Young entrepreneurs show off

Junior Achievement students and
young entrepreneurs showed off their hand-made products to Rotary Central
members on Tuesday night at the Grand Old House.

“The kids are great. They’re
achievers. They’re all smart and intelligent,” said Jay Ehrhart, a member of
the board of directors for Junior Achievement and a former participant. “I
wouldn’t be where I’m at today if it wasn’t for JA. I wouldn’t be who I am.”

One of the Junior Achievement
groups, Style, made Valentine’s Day picture frames out of popsicle sticks.
Another group, Creative Impressions, made Cayman Piks – toothpicks made with seashells
collected on Cayman’s shores meant to be used on hors d’oeuvres platters or as
decoration.

Island Bling made hand-crafted
jewellery, while Collage made customised buttons.

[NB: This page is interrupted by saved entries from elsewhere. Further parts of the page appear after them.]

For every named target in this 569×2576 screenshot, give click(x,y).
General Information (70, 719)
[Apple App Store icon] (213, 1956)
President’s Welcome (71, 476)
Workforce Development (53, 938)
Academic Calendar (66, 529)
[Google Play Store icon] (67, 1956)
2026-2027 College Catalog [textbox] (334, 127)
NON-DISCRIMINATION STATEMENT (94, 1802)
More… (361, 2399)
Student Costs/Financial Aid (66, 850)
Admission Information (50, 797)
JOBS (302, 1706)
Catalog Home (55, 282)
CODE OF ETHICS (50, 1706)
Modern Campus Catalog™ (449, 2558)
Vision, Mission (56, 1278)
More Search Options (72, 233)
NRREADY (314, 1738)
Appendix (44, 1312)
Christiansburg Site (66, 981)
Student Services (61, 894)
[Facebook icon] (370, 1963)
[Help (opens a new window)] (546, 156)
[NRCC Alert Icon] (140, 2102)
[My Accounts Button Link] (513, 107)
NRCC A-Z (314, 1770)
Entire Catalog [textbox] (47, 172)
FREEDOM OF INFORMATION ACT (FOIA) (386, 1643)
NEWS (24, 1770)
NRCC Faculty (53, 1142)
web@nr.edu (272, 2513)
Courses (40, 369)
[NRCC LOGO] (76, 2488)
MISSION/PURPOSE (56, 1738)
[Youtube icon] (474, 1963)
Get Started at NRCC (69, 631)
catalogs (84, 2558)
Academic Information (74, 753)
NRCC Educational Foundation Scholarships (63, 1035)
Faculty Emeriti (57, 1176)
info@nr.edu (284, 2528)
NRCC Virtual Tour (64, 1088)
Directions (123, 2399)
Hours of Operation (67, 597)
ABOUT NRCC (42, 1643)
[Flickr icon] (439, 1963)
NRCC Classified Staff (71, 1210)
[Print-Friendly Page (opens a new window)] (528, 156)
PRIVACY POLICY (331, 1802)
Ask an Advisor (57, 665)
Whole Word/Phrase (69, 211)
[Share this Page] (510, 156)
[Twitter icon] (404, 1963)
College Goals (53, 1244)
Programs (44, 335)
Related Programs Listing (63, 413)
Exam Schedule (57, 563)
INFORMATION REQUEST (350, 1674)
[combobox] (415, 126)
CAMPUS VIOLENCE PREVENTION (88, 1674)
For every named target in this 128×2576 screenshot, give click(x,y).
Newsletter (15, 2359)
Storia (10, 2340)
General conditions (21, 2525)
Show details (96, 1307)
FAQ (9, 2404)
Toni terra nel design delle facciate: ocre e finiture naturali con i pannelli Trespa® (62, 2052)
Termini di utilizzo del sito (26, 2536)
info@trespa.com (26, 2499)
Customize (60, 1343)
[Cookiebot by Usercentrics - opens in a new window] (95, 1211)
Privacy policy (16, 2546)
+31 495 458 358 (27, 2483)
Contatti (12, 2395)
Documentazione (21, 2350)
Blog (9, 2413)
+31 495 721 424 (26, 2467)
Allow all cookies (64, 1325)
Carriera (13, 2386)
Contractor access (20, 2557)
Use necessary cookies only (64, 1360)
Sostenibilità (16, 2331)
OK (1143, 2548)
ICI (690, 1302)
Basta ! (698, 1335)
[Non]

The spirit of small business
ownership is shown every time one of the young Junior Achievers pitches their
product, advisers say.

“We see the kids that are kind of
reserved and hold back and they’ll become your top salesperson,” said Sharon
Strom, one of the adviser’s who works with Junior Achievement.

 

Going green

One of the companies, EcoFreex,
decided on green products for their business.

They sell bookmarks made of
recycled paper and have a plant seed embedded for planting after use.
All-purpose cleaners and room sprays are also among their items.

This innovation, organisers said,
is what appealed to Rotary Central and prompted them to invite the students to
the Grand Old House.

“I thought it would be kind of
neat, because I enjoy working with young people, to support them by being there
to help direct the affairs of the organisation,” said Martin Ruben, a Rotary
member who also on the Junior Achievement board.

“JA gave me an entrepreneurial
spirit for my life. It taught me a lot of things about how do you plan, how do
you implement your plan, and how do you actually determine how you achieve that
plan,” he said. “It’s really all about the principles of business and using
them in a very sensible way.”

Wil Pineau, president of Rotary
Central, agreed.

“This teaches our
young Caymanians and residents how to start a business, how to run a company,
marketing, finance, management. They have to do it themselves, so that makes it
special,” he said. “This is absolutely the future of our country.”